- **Source material**
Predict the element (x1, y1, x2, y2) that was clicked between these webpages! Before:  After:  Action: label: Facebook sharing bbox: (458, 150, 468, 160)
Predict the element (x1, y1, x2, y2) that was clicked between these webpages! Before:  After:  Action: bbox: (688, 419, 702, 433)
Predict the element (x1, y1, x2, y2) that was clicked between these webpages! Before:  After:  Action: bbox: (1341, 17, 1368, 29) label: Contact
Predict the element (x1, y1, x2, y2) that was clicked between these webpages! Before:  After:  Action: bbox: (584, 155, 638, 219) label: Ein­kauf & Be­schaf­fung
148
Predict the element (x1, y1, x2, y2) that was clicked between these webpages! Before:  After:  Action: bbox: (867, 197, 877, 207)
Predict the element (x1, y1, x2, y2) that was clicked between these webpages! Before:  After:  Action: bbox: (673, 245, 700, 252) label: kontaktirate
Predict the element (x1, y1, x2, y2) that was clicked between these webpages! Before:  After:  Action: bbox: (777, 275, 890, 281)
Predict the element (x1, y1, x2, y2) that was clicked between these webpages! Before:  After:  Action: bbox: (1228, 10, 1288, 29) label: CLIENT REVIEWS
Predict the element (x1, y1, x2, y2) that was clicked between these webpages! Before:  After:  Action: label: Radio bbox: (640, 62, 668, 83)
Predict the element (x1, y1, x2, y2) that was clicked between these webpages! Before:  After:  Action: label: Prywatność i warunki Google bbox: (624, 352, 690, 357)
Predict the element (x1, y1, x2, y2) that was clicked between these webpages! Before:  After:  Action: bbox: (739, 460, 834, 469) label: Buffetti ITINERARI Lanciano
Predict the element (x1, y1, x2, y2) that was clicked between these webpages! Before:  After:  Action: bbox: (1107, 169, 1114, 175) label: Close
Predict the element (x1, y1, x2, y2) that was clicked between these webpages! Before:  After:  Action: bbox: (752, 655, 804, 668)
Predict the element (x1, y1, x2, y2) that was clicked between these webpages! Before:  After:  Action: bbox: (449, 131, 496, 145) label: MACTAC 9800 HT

- **What to produce**
Copy the listing above with every "webpages" changed to "web pages", keeping everything else the same.

- **Answer to this task**
Predict the element (x1, y1, x2, y2) that was clicked between these web pages! Before:  After:  Action: label: Facebook sharing bbox: (458, 150, 468, 160)
Predict the element (x1, y1, x2, y2) that was clicked between these web pages! Before:  After:  Action: bbox: (688, 419, 702, 433)
Predict the element (x1, y1, x2, y2) that was clicked between these web pages! Before:  After:  Action: bbox: (1341, 17, 1368, 29) label: Contact
Predict the element (x1, y1, x2, y2) that was clicked between these web pages! Before:  After:  Action: bbox: (584, 155, 638, 219) label: Ein­kauf & Be­schaf­fung
148
Predict the element (x1, y1, x2, y2) that was clicked between these web pages! Before:  After:  Action: bbox: (867, 197, 877, 207)
Predict the element (x1, y1, x2, y2) that was clicked between these web pages! Before:  After:  Action: bbox: (673, 245, 700, 252) label: kontaktirate
Predict the element (x1, y1, x2, y2) that was clicked between these web pages! Before:  After:  Action: bbox: (777, 275, 890, 281)
Predict the element (x1, y1, x2, y2) that was clicked between these web pages! Before:  After:  Action: bbox: (1228, 10, 1288, 29) label: CLIENT REVIEWS
Predict the element (x1, y1, x2, y2) that was clicked between these web pages! Before:  After:  Action: label: Radio bbox: (640, 62, 668, 83)
Predict the element (x1, y1, x2, y2) that was clicked between these web pages! Before:  After:  Action: label: Prywatność i warunki Google bbox: (624, 352, 690, 357)
Predict the element (x1, y1, x2, y2) that was clicked between these web pages! Before:  After:  Action: bbox: (739, 460, 834, 469) label: Buffetti ITINERARI Lanciano
Predict the element (x1, y1, x2, y2) that was clicked between these web pages! Before:  After:  Action: bbox: (1107, 169, 1114, 175) label: Close
Predict the element (x1, y1, x2, y2) that was clicked between these web pages! Before:  After:  Action: bbox: (752, 655, 804, 668)
Predict the element (x1, y1, x2, y2) that was clicked between these web pages! Before:  After:  Action: bbox: (449, 131, 496, 145) label: MACTAC 9800 HT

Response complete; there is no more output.